=== Section Start ===

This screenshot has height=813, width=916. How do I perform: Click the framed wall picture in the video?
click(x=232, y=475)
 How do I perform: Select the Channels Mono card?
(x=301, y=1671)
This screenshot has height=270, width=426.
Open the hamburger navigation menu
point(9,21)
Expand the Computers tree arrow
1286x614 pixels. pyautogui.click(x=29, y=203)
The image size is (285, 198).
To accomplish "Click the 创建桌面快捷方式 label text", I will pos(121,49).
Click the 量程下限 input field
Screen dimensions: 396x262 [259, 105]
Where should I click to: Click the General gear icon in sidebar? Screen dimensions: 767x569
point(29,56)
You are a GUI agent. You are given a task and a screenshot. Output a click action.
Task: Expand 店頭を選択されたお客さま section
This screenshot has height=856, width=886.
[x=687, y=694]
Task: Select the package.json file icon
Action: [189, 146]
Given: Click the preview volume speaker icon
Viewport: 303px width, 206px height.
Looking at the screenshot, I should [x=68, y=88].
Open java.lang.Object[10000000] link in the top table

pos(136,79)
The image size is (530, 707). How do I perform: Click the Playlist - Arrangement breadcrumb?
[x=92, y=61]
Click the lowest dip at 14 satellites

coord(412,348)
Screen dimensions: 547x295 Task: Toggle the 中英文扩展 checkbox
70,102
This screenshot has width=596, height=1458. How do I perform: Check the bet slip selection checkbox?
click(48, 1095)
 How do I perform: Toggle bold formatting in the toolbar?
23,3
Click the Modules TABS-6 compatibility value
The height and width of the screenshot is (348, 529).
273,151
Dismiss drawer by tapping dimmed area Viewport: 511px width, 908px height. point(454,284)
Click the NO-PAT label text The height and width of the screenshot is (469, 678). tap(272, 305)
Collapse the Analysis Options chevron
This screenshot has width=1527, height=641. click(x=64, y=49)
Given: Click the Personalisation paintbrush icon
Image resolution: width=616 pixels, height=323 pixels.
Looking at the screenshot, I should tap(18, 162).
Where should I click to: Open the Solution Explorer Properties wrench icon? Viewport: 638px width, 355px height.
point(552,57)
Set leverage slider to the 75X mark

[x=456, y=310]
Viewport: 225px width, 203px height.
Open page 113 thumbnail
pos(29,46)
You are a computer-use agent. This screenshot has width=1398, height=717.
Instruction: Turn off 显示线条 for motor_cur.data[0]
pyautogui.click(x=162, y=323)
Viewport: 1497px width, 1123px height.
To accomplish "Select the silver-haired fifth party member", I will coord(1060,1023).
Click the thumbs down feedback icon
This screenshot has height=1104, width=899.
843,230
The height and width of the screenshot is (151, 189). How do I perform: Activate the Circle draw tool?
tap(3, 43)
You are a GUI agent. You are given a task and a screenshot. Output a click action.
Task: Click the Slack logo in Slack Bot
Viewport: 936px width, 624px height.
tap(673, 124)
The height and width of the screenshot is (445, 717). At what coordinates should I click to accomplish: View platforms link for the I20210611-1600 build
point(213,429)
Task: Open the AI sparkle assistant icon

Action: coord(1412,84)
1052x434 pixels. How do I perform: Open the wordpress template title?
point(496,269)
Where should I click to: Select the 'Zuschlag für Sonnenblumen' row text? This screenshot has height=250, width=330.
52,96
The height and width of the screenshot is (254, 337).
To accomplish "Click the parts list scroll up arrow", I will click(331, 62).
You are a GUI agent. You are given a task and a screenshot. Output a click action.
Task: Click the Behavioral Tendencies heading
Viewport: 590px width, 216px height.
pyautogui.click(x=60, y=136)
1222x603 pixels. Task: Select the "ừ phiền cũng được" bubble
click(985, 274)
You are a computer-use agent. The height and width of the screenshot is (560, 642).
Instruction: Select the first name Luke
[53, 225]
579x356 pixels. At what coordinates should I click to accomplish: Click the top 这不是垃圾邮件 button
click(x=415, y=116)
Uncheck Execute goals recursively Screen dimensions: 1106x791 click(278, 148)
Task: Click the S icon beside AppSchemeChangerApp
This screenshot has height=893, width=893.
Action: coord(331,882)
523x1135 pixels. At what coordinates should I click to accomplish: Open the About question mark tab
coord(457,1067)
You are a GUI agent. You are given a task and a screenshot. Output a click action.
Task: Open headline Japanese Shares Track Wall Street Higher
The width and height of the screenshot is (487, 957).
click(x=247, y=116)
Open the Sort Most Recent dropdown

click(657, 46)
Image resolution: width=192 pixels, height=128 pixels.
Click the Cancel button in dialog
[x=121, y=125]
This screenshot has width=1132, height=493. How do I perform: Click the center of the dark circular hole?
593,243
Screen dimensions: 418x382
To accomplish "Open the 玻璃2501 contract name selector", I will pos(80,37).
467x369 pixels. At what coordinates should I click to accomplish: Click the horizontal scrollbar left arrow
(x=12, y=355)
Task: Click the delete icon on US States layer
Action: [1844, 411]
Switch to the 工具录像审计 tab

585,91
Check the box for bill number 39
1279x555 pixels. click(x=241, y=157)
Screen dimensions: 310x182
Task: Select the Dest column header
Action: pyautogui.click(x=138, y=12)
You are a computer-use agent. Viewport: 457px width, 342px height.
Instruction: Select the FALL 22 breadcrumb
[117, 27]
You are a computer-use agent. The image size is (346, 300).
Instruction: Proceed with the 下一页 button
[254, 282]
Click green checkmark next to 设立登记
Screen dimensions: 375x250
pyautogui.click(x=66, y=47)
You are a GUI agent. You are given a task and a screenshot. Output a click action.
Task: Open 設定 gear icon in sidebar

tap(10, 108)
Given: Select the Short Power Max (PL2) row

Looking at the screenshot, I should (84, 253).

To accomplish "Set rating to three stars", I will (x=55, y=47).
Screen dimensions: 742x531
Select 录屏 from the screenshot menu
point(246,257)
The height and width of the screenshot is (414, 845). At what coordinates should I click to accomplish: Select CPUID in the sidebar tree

=== Section End ===

### [Task item]
The answer must be the full listing, returned exactly as given.

### [Response to the exercise]
This screenshot has height=813, width=916. How do I perform: Click the framed wall picture in the video?
click(x=232, y=475)
 How do I perform: Select the Channels Mono card?
(x=301, y=1671)
This screenshot has height=270, width=426.
Open the hamburger navigation menu
point(9,21)
Expand the Computers tree arrow
1286x614 pixels. pyautogui.click(x=29, y=203)
The image size is (285, 198).
To accomplish "Click the 创建桌面快捷方式 label text", I will pos(121,49).
Click the 量程下限 input field
Screen dimensions: 396x262 [259, 105]
Where should I click to: Click the General gear icon in sidebar? Screen dimensions: 767x569
point(29,56)
You are a GUI agent. You are given a task and a screenshot. Output a click action.
Task: Expand 店頭を選択されたお客さま section
This screenshot has height=856, width=886.
[x=687, y=694]
Task: Select the package.json file icon
Action: [189, 146]
Given: Click the preview volume speaker icon
Viewport: 303px width, 206px height.
Looking at the screenshot, I should [x=68, y=88].
Open java.lang.Object[10000000] link in the top table

pos(136,79)
The image size is (530, 707). How do I perform: Click the Playlist - Arrangement breadcrumb?
[x=92, y=61]
Click the lowest dip at 14 satellites

coord(412,348)
Screen dimensions: 547x295 Task: Toggle the 中英文扩展 checkbox
70,102
This screenshot has width=596, height=1458. How do I perform: Check the bet slip selection checkbox?
click(48, 1095)
 How do I perform: Toggle bold formatting in the toolbar?
23,3
Click the Modules TABS-6 compatibility value
The height and width of the screenshot is (348, 529).
273,151
Dismiss drawer by tapping dimmed area Viewport: 511px width, 908px height. point(454,284)
Click the NO-PAT label text The height and width of the screenshot is (469, 678). tap(272, 305)
Collapse the Analysis Options chevron
This screenshot has width=1527, height=641. click(x=64, y=49)
Given: Click the Personalisation paintbrush icon
Image resolution: width=616 pixels, height=323 pixels.
Looking at the screenshot, I should tap(18, 162).
Where should I click to: Open the Solution Explorer Properties wrench icon? Viewport: 638px width, 355px height.
point(552,57)
Set leverage slider to the 75X mark

[x=456, y=310]
Viewport: 225px width, 203px height.
Open page 113 thumbnail
pos(29,46)
You are a computer-use agent. This screenshot has width=1398, height=717.
Instruction: Turn off 显示线条 for motor_cur.data[0]
pyautogui.click(x=162, y=323)
Viewport: 1497px width, 1123px height.
To accomplish "Select the silver-haired fifth party member", I will coord(1060,1023).
Click the thumbs down feedback icon
This screenshot has height=1104, width=899.
843,230
The height and width of the screenshot is (151, 189). How do I perform: Activate the Circle draw tool?
tap(3, 43)
You are a GUI agent. You are given a task and a screenshot. Output a click action.
Task: Click the Slack logo in Slack Bot
Viewport: 936px width, 624px height.
tap(673, 124)
The height and width of the screenshot is (445, 717). At what coordinates should I click to accomplish: View platforms link for the I20210611-1600 build
point(213,429)
Task: Open the AI sparkle assistant icon

Action: coord(1412,84)
1052x434 pixels. How do I perform: Open the wordpress template title?
point(496,269)
Where should I click to: Select the 'Zuschlag für Sonnenblumen' row text? This screenshot has height=250, width=330.
52,96
The height and width of the screenshot is (254, 337).
To accomplish "Click the parts list scroll up arrow", I will click(331, 62).
You are a GUI agent. You are given a task and a screenshot. Output a click action.
Task: Click the Behavioral Tendencies heading
Viewport: 590px width, 216px height.
pyautogui.click(x=60, y=136)
1222x603 pixels. Task: Select the "ừ phiền cũng được" bubble
click(985, 274)
You are a computer-use agent. The height and width of the screenshot is (560, 642).
Instruction: Select the first name Luke
[53, 225]
579x356 pixels. At what coordinates should I click to accomplish: Click the top 这不是垃圾邮件 button
click(x=415, y=116)
Uncheck Execute goals recursively Screen dimensions: 1106x791 click(278, 148)
Task: Click the S icon beside AppSchemeChangerApp
This screenshot has height=893, width=893.
Action: coord(331,882)
523x1135 pixels. At what coordinates should I click to accomplish: Open the About question mark tab
coord(457,1067)
You are a GUI agent. You are given a task and a screenshot. Output a click action.
Task: Open headline Japanese Shares Track Wall Street Higher
The width and height of the screenshot is (487, 957).
click(x=247, y=116)
Open the Sort Most Recent dropdown

click(657, 46)
Image resolution: width=192 pixels, height=128 pixels.
Click the Cancel button in dialog
[x=121, y=125]
This screenshot has width=1132, height=493. How do I perform: Click the center of the dark circular hole?
593,243
Screen dimensions: 418x382
To accomplish "Open the 玻璃2501 contract name selector", I will pos(80,37).
467x369 pixels. At what coordinates should I click to accomplish: Click the horizontal scrollbar left arrow
(x=12, y=355)
Task: Click the delete icon on US States layer
Action: [1844, 411]
Switch to the 工具录像审计 tab

585,91
Check the box for bill number 39
1279x555 pixels. click(x=241, y=157)
Screen dimensions: 310x182
Task: Select the Dest column header
Action: pyautogui.click(x=138, y=12)
You are a computer-use agent. Viewport: 457px width, 342px height.
Instruction: Select the FALL 22 breadcrumb
[117, 27]
You are a computer-use agent. The image size is (346, 300).
Instruction: Proceed with the 下一页 button
[254, 282]
Click green checkmark next to 设立登记
Screen dimensions: 375x250
pyautogui.click(x=66, y=47)
You are a GUI agent. You are given a task and a screenshot. Output a click action.
Task: Open 設定 gear icon in sidebar

tap(10, 108)
Given: Select the Short Power Max (PL2) row

Looking at the screenshot, I should (84, 253).

To accomplish "Set rating to three stars", I will (x=55, y=47).
Screen dimensions: 742x531
Select 录屏 from the screenshot menu
point(246,257)
The height and width of the screenshot is (414, 845). At what coordinates should I click to accomplish: Select CPUID in the sidebar tree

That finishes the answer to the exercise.